For those who don’t know, Fergus Henderson is credited with having revived the concept of nose-to-tail eating in the 1990s. His view is that, having killed the animal, making sure that you make use of all of it is the decent and polite thing to do. As such, many of his recipes are devoted to doing all sorts of things with offal. Now I have always liked liver and am ready to give any cut of meat a go, but I must confess that I find Henderson to be a bit hard-core; I’d never even heard of chitterlings before I read his book (pig intestines, in case you were wondering). His main restaurant, St John, is appropriately located just around the corner from Smithfield Market and is highly recommended (order the bone marrow and parsley salad).

Naturally, Fergus Henderson’s people make their own bread. As one would expect, the chapter on baking isn’t for novices. Henderson’s was the first book I came across that seriously advocated sourdough, that naturally leavened bread made from a living, breathing starter – meaning you don’t need to buy yeast. The flip-side is that this involves making (creating?) the starter a week before you can actually begin to use it to make some bread.
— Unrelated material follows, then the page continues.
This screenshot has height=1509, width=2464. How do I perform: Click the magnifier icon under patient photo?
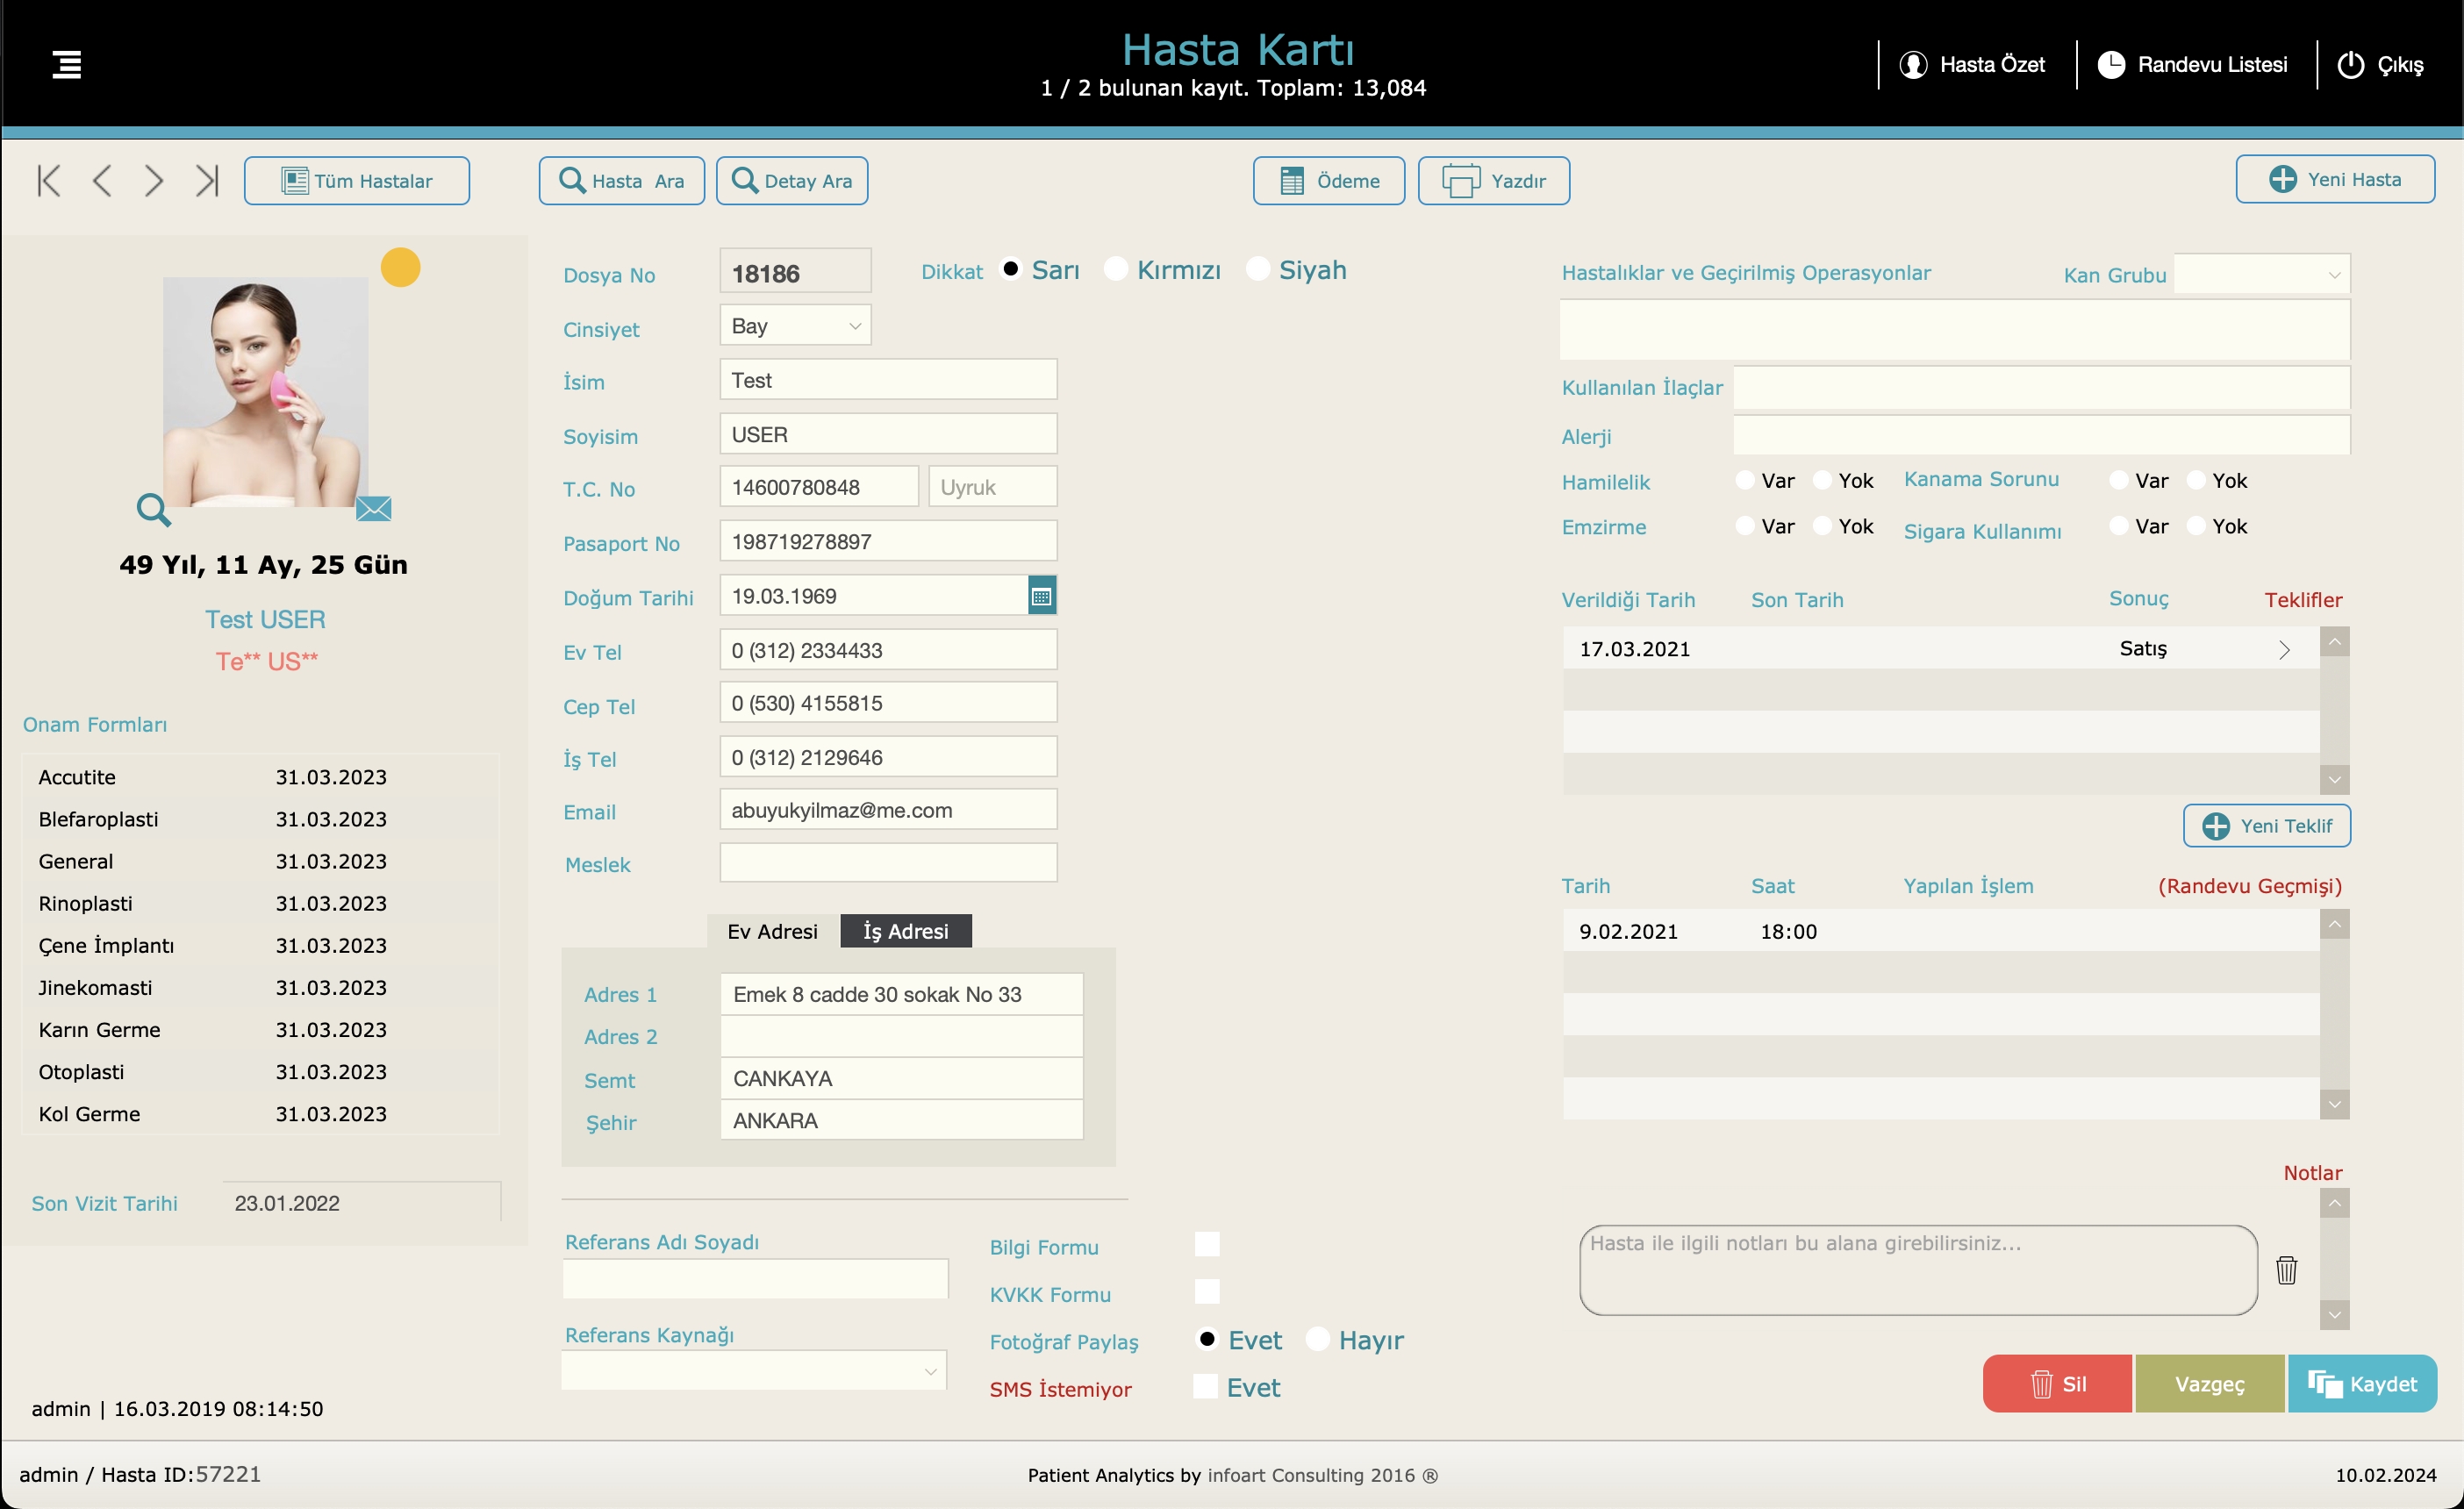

Henderson refers to the starter as ‘the Mother’ (with capital ‘M’), although Allison and I prefer to call it ‘the science experiment’. It’s been with us for two years now, and is in fact the only one of three science experiments that I’ve undertaken in our flat that is still in existence; of the other two, sloe gin made with actual sloe berries was an unqualified success, and home-made lime pickle was an absolute disaster (that was from Floyd on Africa, and as I followed the recipe to the letter I suspect the great man may have been drinking when he wrote it).

Getting back on topic, the only problem I have found is that since this starter has come into existence, I have hardly made any other type of bread. The starter, after all, is sitting in the fridge waiting to be used. It’d be rude not to.

Anyway – the bread. But not quite, for if it hasn’t been used for a while the starter needs to be ‘woken’ a day in advance. This is done by taking it out of the fridge, adding flour and water and then leaving it for 24 hours. If it’s bubbling after this time, it has woken and can be used.

Making a loaf of bread is an all-day affair, so first thing in the morning (well, second thing – a cup of tea comes first) it’s time to fire up the stand-mixer and use the dough-hook implement to mix the starter with flour (strong bread flour preferred) and water.

Henderson’s is the only cook-book I have so far come across that advocates adding a ‘bathe’ to the dough after it’s been mixed together. This basically means adding more water but, unlike the water that’s added first of all, this has to be cold and has to be added in three stages. I have no idea what it’s supposed to do, but it’s in the recipe so in it goes.

There follow a series of periods in which you’re best off going away and doing something else. It has to stand for 20 minutes before the salt can be added, then an hour in the fridge before kneading (my favourite part!) followed by three hours in a warm place. The phrase ‘hurry up and do nothing’ could’ve been coined for bread-making.

The shaping of the loaf comes next and that’s the bit I have trouble with. My efforts at free-standing loaves end up looking like blobs on a baking-sheet so I prefer to use a loaf tin.

Four or five hours later, it’s ready for the oven. A bowl of water at the bottom of said oven helps to form a better crust (who knew?), and after 40 minutes (taking the water out with ten to go), the lovely smell of freshly-baked bread pervades through the flat, and the bread is done!